- Exercise brief -
Go through the records below and write each one out again unchanged.

- Records supplied -
*** Begin section ***

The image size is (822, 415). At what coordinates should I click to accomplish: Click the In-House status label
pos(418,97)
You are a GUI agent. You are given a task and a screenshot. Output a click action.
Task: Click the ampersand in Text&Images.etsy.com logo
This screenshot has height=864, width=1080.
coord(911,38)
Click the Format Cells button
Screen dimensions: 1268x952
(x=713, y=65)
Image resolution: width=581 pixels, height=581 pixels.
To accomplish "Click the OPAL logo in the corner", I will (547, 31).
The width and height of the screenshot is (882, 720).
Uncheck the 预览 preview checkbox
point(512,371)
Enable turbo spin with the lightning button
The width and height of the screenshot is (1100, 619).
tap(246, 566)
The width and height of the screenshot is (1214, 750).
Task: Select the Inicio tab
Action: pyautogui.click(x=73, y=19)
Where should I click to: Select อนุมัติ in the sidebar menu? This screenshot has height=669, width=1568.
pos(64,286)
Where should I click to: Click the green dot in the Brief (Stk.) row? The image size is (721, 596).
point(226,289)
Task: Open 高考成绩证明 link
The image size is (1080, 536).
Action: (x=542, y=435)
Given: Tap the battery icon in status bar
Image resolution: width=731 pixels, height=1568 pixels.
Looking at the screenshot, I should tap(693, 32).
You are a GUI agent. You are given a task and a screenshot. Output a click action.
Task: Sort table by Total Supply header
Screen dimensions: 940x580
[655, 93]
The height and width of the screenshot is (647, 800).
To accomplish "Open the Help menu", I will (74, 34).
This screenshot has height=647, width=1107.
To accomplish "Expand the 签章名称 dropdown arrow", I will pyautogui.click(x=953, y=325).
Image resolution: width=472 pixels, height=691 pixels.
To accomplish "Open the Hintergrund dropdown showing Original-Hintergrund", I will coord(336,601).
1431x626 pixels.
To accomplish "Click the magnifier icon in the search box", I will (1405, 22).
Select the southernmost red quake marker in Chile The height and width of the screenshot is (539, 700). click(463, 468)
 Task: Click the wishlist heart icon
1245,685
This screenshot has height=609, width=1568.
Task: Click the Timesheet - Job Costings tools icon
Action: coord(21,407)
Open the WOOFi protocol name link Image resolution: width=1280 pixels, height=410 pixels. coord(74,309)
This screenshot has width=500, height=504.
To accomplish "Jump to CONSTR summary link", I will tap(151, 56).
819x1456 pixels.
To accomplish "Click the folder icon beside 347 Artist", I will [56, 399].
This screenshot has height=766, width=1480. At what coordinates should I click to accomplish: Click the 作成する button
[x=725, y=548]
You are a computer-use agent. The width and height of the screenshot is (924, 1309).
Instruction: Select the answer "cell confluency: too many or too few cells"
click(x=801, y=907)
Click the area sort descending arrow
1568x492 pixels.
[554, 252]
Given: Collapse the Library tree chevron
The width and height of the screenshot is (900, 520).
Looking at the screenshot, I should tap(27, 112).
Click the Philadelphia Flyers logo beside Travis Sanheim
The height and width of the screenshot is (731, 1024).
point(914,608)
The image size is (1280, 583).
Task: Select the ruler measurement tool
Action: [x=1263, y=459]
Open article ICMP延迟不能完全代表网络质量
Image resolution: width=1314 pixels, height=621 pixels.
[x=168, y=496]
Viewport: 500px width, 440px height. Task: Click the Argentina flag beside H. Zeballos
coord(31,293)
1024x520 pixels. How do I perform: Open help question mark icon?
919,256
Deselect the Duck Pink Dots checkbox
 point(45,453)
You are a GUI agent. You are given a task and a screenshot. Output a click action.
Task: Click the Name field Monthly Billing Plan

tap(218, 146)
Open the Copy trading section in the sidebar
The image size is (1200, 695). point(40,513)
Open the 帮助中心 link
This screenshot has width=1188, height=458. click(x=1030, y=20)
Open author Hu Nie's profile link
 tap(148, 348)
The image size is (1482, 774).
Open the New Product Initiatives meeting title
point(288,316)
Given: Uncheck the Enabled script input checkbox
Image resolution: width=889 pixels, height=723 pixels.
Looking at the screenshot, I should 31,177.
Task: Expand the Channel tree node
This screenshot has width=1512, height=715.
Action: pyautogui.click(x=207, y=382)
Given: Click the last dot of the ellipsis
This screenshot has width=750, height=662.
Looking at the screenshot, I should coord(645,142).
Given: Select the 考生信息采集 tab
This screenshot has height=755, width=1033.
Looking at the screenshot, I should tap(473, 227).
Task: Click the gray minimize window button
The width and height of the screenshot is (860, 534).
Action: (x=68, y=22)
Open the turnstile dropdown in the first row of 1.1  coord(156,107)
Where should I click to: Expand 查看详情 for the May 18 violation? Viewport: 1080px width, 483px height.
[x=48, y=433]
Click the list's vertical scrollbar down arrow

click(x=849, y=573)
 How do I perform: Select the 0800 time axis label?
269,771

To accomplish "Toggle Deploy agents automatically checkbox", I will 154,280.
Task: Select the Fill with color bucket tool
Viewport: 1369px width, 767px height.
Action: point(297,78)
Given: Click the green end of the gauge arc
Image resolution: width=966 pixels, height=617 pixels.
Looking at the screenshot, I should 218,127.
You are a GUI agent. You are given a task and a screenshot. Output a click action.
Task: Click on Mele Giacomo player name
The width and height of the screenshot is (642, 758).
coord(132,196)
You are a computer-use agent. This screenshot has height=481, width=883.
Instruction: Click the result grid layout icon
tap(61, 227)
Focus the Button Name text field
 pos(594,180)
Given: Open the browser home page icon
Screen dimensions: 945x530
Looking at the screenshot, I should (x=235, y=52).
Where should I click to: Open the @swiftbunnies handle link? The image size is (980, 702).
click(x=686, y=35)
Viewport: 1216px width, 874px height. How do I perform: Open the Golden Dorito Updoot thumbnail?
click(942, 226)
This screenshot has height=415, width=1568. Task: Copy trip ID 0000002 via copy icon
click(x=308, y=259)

*** End section ***

- Response area -
The image size is (822, 415). At what coordinates should I click to accomplish: Click the In-House status label
pos(418,97)
You are a GUI agent. You are given a task and a screenshot. Output a click action.
Task: Click the ampersand in Text&Images.etsy.com logo
This screenshot has height=864, width=1080.
coord(911,38)
Click the Format Cells button
Screen dimensions: 1268x952
(x=713, y=65)
Image resolution: width=581 pixels, height=581 pixels.
To accomplish "Click the OPAL logo in the corner", I will (547, 31).
The width and height of the screenshot is (882, 720).
Uncheck the 预览 preview checkbox
point(512,371)
Enable turbo spin with the lightning button
The width and height of the screenshot is (1100, 619).
tap(246, 566)
The width and height of the screenshot is (1214, 750).
Task: Select the Inicio tab
Action: pyautogui.click(x=73, y=19)
Where should I click to: Select อนุมัติ in the sidebar menu? This screenshot has height=669, width=1568.
pos(64,286)
Where should I click to: Click the green dot in the Brief (Stk.) row? The image size is (721, 596).
point(226,289)
Task: Open 高考成绩证明 link
The image size is (1080, 536).
Action: (x=542, y=435)
Given: Tap the battery icon in status bar
Image resolution: width=731 pixels, height=1568 pixels.
Looking at the screenshot, I should tap(693, 32).
You are a GUI agent. You are given a task and a screenshot. Output a click action.
Task: Sort table by Total Supply header
Screen dimensions: 940x580
[655, 93]
The height and width of the screenshot is (647, 800).
To accomplish "Open the Help menu", I will (74, 34).
This screenshot has height=647, width=1107.
To accomplish "Expand the 签章名称 dropdown arrow", I will pyautogui.click(x=953, y=325).
Image resolution: width=472 pixels, height=691 pixels.
To accomplish "Open the Hintergrund dropdown showing Original-Hintergrund", I will coord(336,601).
1431x626 pixels.
To accomplish "Click the magnifier icon in the search box", I will (1405, 22).
Select the southernmost red quake marker in Chile The height and width of the screenshot is (539, 700). click(463, 468)
 Task: Click the wishlist heart icon
1245,685
This screenshot has height=609, width=1568.
Task: Click the Timesheet - Job Costings tools icon
Action: coord(21,407)
Open the WOOFi protocol name link Image resolution: width=1280 pixels, height=410 pixels. coord(74,309)
This screenshot has width=500, height=504.
To accomplish "Jump to CONSTR summary link", I will tap(151, 56).
819x1456 pixels.
To accomplish "Click the folder icon beside 347 Artist", I will [56, 399].
This screenshot has height=766, width=1480. At what coordinates should I click to accomplish: Click the 作成する button
[x=725, y=548]
You are a computer-use agent. The width and height of the screenshot is (924, 1309).
Instruction: Select the answer "cell confluency: too many or too few cells"
click(x=801, y=907)
Click the area sort descending arrow
1568x492 pixels.
[554, 252]
Given: Collapse the Library tree chevron
The width and height of the screenshot is (900, 520).
Looking at the screenshot, I should tap(27, 112).
Click the Philadelphia Flyers logo beside Travis Sanheim
The height and width of the screenshot is (731, 1024).
point(914,608)
The image size is (1280, 583).
Task: Select the ruler measurement tool
Action: [x=1263, y=459]
Open article ICMP延迟不能完全代表网络质量
Image resolution: width=1314 pixels, height=621 pixels.
[x=168, y=496]
Viewport: 500px width, 440px height. Task: Click the Argentina flag beside H. Zeballos
coord(31,293)
1024x520 pixels. How do I perform: Open help question mark icon?
919,256
Deselect the Duck Pink Dots checkbox
 point(45,453)
You are a GUI agent. You are given a task and a screenshot. Output a click action.
Task: Click the Name field Monthly Billing Plan

tap(218, 146)
Open the Copy trading section in the sidebar
The image size is (1200, 695). point(40,513)
Open the 帮助中心 link
This screenshot has width=1188, height=458. click(x=1030, y=20)
Open author Hu Nie's profile link
 tap(148, 348)
The image size is (1482, 774).
Open the New Product Initiatives meeting title
point(288,316)
Given: Uncheck the Enabled script input checkbox
Image resolution: width=889 pixels, height=723 pixels.
Looking at the screenshot, I should 31,177.
Task: Expand the Channel tree node
This screenshot has width=1512, height=715.
Action: pyautogui.click(x=207, y=382)
Given: Click the last dot of the ellipsis
This screenshot has width=750, height=662.
Looking at the screenshot, I should coord(645,142).
Given: Select the 考生信息采集 tab
This screenshot has height=755, width=1033.
Looking at the screenshot, I should tap(473, 227).
Task: Click the gray minimize window button
The width and height of the screenshot is (860, 534).
Action: (x=68, y=22)
Open the turnstile dropdown in the first row of 1.1  coord(156,107)
Where should I click to: Expand 查看详情 for the May 18 violation? Viewport: 1080px width, 483px height.
[x=48, y=433]
Click the list's vertical scrollbar down arrow

click(x=849, y=573)
 How do I perform: Select the 0800 time axis label?
269,771

To accomplish "Toggle Deploy agents automatically checkbox", I will 154,280.
Task: Select the Fill with color bucket tool
Viewport: 1369px width, 767px height.
Action: point(297,78)
Given: Click the green end of the gauge arc
Image resolution: width=966 pixels, height=617 pixels.
Looking at the screenshot, I should 218,127.
You are a GUI agent. You are given a task and a screenshot. Output a click action.
Task: Click on Mele Giacomo player name
The width and height of the screenshot is (642, 758).
coord(132,196)
You are a computer-use agent. This screenshot has height=481, width=883.
Instruction: Click the result grid layout icon
tap(61, 227)
Focus the Button Name text field
 pos(594,180)
Given: Open the browser home page icon
Screen dimensions: 945x530
Looking at the screenshot, I should (x=235, y=52).
Where should I click to: Open the @swiftbunnies handle link? The image size is (980, 702).
click(x=686, y=35)
Viewport: 1216px width, 874px height. How do I perform: Open the Golden Dorito Updoot thumbnail?
click(942, 226)
This screenshot has height=415, width=1568. Task: Copy trip ID 0000002 via copy icon
click(x=308, y=259)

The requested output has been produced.